[Excerpted records]

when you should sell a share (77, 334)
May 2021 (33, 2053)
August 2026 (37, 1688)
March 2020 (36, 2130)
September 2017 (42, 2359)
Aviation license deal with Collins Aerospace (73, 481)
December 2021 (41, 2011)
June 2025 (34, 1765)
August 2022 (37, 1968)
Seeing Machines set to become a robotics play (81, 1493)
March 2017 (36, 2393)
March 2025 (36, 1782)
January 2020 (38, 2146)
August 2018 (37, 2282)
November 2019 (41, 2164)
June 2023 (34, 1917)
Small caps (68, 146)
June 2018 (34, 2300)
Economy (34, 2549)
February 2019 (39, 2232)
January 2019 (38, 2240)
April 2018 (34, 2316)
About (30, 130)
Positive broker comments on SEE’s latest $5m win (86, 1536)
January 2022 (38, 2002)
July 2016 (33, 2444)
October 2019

[/Excerpted records]

Check each line above for the word "January" and copy the ones that have it.

January 2020 (38, 2146)
January 2019 (38, 2240)
January 2022 (38, 2002)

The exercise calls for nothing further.